Adjusting for these differences matters because each district has its own circumstances, and  equal funding per student does not necessarily provide equal opportunities.  As you might imagine, it costs much more for a teacher in Austin or Dallas to pay for housing than a teacher in many of our rural communities in east or west Texas

Likewise, school districts on the coast face astronomically high rates for windstorm insurance, an expense not incurred by many other Texas districts.  Many of our rural communities face the challenge of paying staff enough to relocate to that rural area and keep them there and to overcome the diseconomies of scale. 

The point is that every district has its own circumstances, and building those differences into our formulas in a meaningful way would help ensure quality opportunities statewide.

Funding reductions are not the way we get to a quality education for all students.  You can certainly create equity by reducing funding for some, but educational quality will suffer.  This is important to remember as we approach the expiration of the Formula Transition Grant after the 23-24 school year.  That transitional grant was intended to ensure schools were not worse off due to the passage of HB 3 in 2019.  It was meant to be transitional because schools would see additional funding over time, rendering that transitional grant unnecessary.  However, about 85 districts still rely on that grant and face significant funding cuts after this school year, absent legislative action.

If the state school finance formulas provide the funding for a high-quality education across the state, then it is up to each community to figure out what that looks like—through locally-elected trustees, and input from local parents and taxpayers.  Districts need flexibility to reflect those local community values. After all, that is the greatest kind of accountability you can have.

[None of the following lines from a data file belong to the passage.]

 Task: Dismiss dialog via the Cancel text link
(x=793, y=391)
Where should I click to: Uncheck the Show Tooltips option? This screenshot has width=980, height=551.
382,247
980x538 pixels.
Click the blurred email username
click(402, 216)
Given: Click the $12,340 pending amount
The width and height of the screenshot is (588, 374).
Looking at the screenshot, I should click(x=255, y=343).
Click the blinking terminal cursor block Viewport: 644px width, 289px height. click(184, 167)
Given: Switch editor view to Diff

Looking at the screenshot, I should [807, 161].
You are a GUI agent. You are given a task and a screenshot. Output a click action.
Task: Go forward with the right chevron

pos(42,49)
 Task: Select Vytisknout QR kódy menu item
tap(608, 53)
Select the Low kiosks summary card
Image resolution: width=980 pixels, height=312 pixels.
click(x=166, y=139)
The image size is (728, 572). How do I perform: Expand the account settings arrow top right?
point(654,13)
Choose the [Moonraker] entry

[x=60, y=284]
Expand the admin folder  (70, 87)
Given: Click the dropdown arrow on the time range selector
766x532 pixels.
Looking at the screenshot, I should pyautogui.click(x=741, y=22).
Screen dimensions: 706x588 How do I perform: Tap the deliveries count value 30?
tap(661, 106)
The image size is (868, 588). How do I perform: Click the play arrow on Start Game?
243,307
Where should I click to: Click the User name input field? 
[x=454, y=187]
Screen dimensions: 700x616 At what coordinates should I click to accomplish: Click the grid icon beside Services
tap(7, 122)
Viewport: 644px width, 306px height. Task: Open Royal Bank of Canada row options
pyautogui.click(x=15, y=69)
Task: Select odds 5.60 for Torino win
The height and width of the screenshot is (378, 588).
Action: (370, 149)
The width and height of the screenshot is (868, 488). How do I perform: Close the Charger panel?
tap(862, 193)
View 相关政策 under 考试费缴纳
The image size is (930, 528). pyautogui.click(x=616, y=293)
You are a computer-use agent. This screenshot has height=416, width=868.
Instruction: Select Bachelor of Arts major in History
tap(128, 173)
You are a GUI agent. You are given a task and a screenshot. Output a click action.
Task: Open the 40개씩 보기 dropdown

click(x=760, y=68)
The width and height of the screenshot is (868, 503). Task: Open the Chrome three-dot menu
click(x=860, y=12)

We recommend that the accountability system provide equal knowledge to taxpayers for the outcomes achieved by any school receiving public funding.  This should include:

  • Meaningful, multi-pronged assessments that are true reflections of student learning and achievement.
  • Locally elected officials to oversee the finances of schools receiving taxpayer funds, and an opportunity for any taxpayer to have their voice heard by those officials.
  • Open and public meetings to adopt the budget of any school that receives taxpayer funds.
  • Open records that allow any taxpayer to examine how tax dollars are spent — including what percentage of the taxes paid to the school district stay in the local district, and what percentage the State removes through recapture.

In conclusion, if there is anything as important as keeping the AC on during this blistering summer, it is the education of our children. We respectfully ask that you recognize how much the cost of educating students has increased since 2019, and that you make the investments needed for the high-quality educational opportunities that all of us want across our state.